## [RECORDED INFORMATION]
'''

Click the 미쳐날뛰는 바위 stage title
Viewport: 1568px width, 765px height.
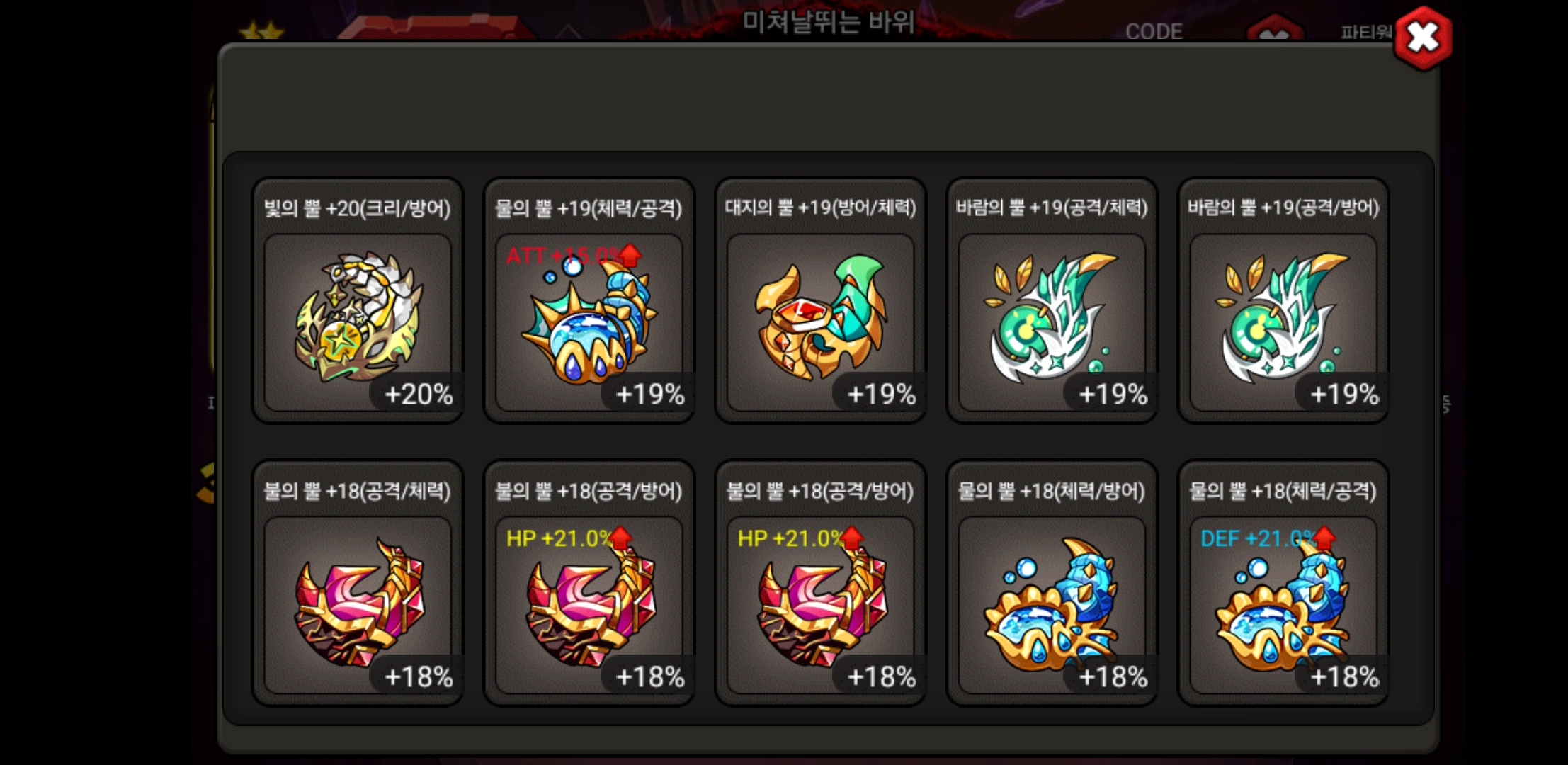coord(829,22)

'''
'''

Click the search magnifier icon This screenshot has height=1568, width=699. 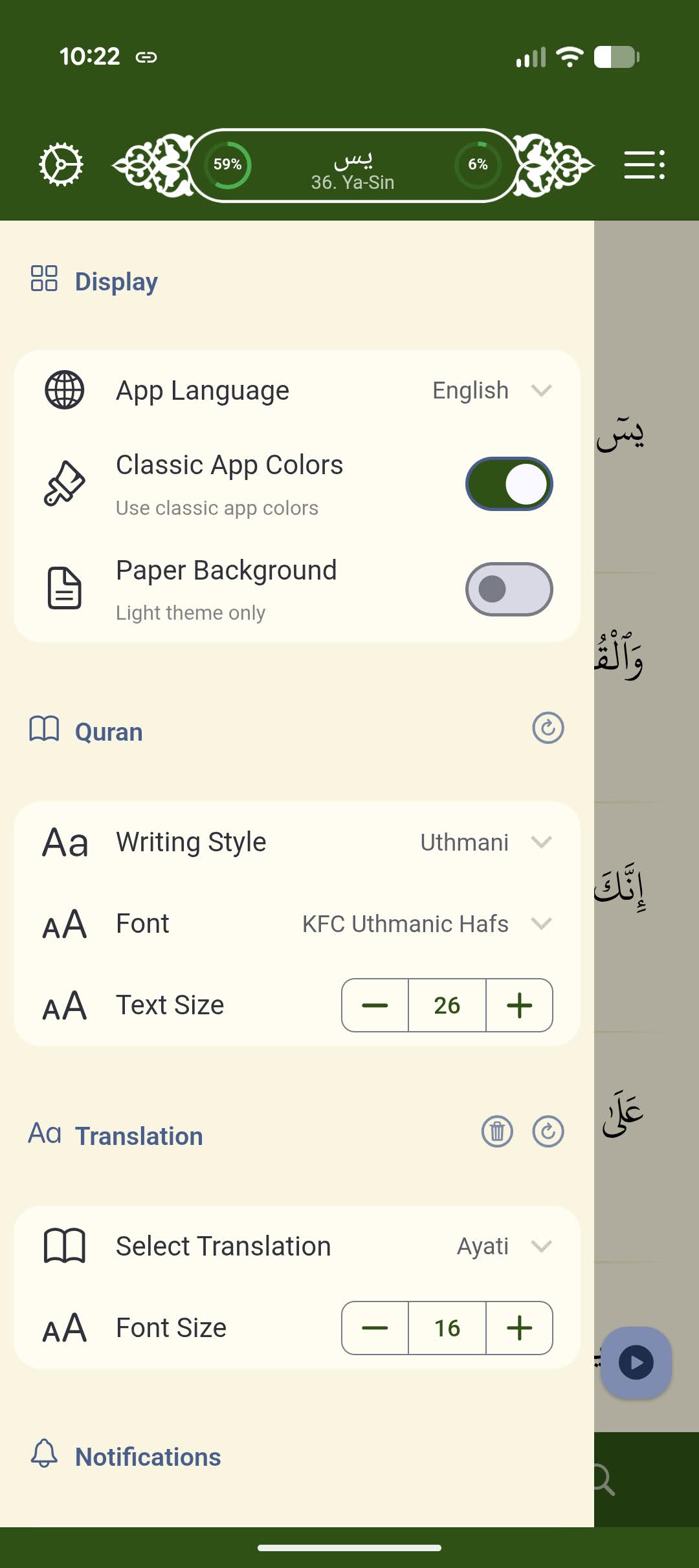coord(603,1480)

'''
'''

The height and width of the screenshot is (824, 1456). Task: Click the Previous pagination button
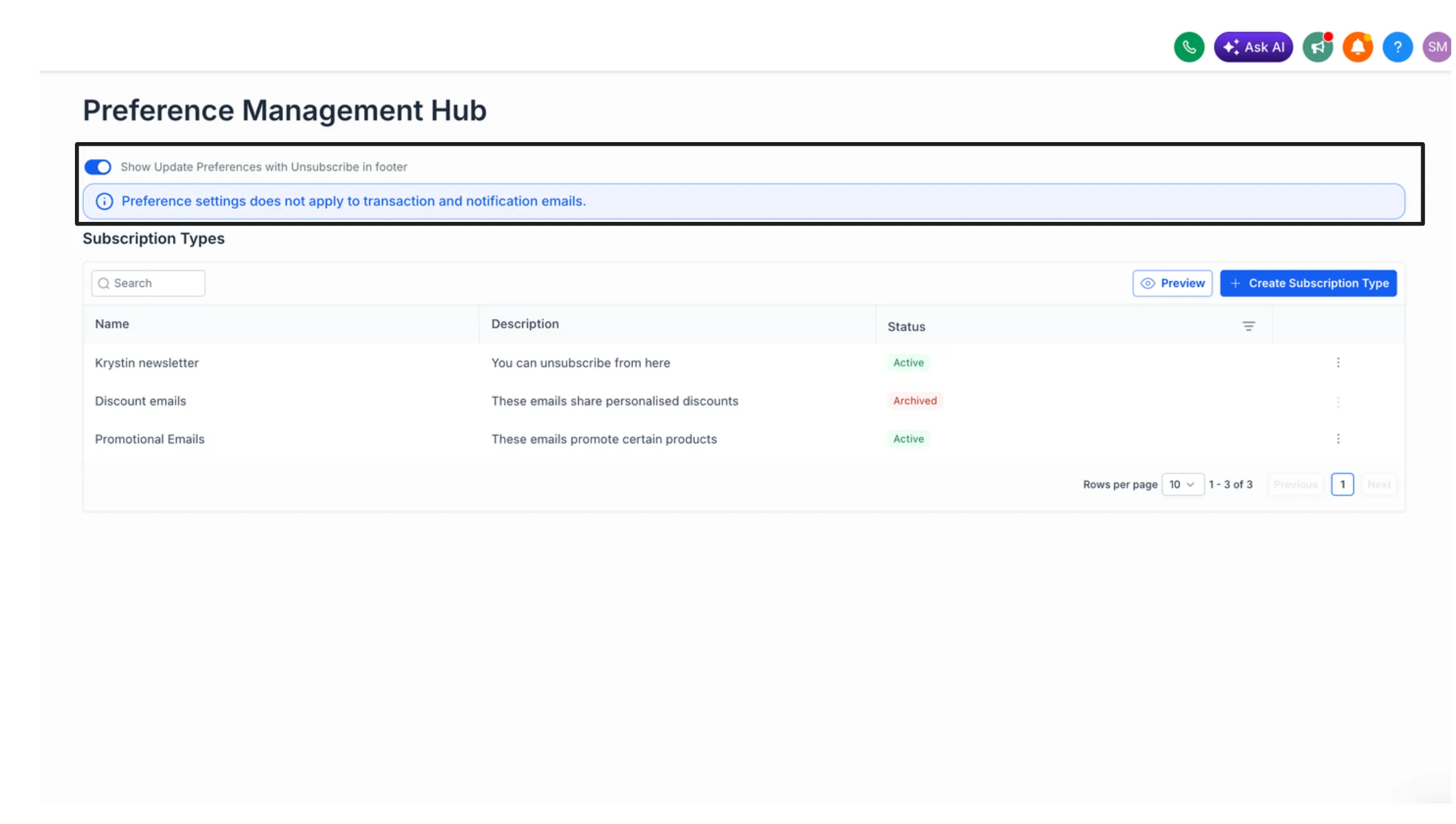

'''

## [YOUR TASK]
Write out the data starting with the line that contains "Click the 미쳐날뛰는 바위 stage title" and going on through the line that contains "coord(829,22)", copying each line verbatim. Leave the pictures out of your answer.

## [RESPONSE]
Click the 미쳐날뛰는 바위 stage title
Viewport: 1568px width, 765px height.
coord(829,22)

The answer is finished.